Upon his first consultation in our clinic, a skin biopsy was performed on the scalp. A biopsy confirmed sparse lymphocytic infiltrates along nonsclerotic fibrous tracts extending along the site of previous follicles. The diagnosis of a nonfibrosing AA was confirmed. Compassionate use of tofacitinib 5 mg twice daily was initiated. Methotrexate was continued at 15 mg per week. The scalp remained unchanged for 2 months (fig. 2a), but after 3 months of treatment, growth of short terminal pigmented hair was detected (fig. 2b). These, however, disappeared again within a single month, resulting in renewed complete alopecia (fig. 2c).

Discussion

Discussion
The efficacy of tofacitinib has been suggested by murine experiments and by one case presentation [20, 21]. Tofacitinib citrate (Xeljanz®) abrogates IL-15 signaling [22] and thus mediates IL-15 activation of lymphocytes [14]. Even though the initial clinical results were promising, the efficacy of tofacitinib waned again in our patient. This was even more striking when considering that the patient had additional immunosuppression by methotrexate for his retinal vasculitis.

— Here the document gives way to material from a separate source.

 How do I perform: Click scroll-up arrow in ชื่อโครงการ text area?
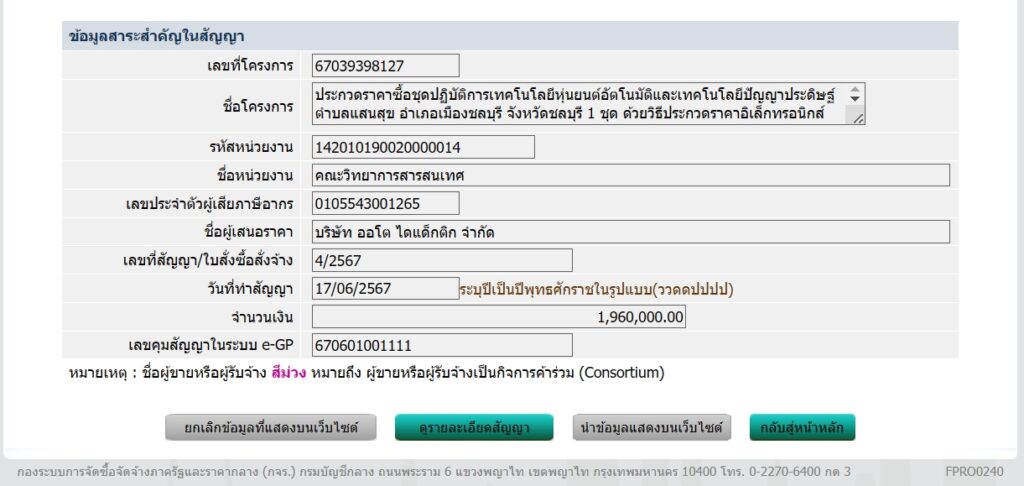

Notably, methotrexate monotherapy has been shown to be a safe treatment option for AA as well [15]. Another potential reason for treatment failure could have been the presence of antibodies specific for hair follicles [23, 24]; however, we were unable to measure and rule them out.
The clinical observation in this patient could be interpreted as follows: suppression of AA by tofacitinib is an active process that, if too weak, may not tip the balance towards stable hair regrowth but instead allow a reversion to a completely alopecic state. Although here we report only on a single case with all its limitations, it will be interesting to analyze the outcome of randomized clinical trials, especially in patients not showing efficacy to tofacitinib. Also, our observation may prompt the question whether combinations of immunosuppressive drugs potentiate or inhibit each other in AA.

Statement of Ethics

Statement of Ethics
The authors state that the patient gave informed consent to have his photographs published.

Disclosure Statement

Disclosure Statement
F.A. is funded by a HSM2 (Hochspezialisierte Medizin) grant awarded by the Kanton of Zurich, Switzerland. A.A.N. is funded by the Promedica and Bruno-Bloch Foundation.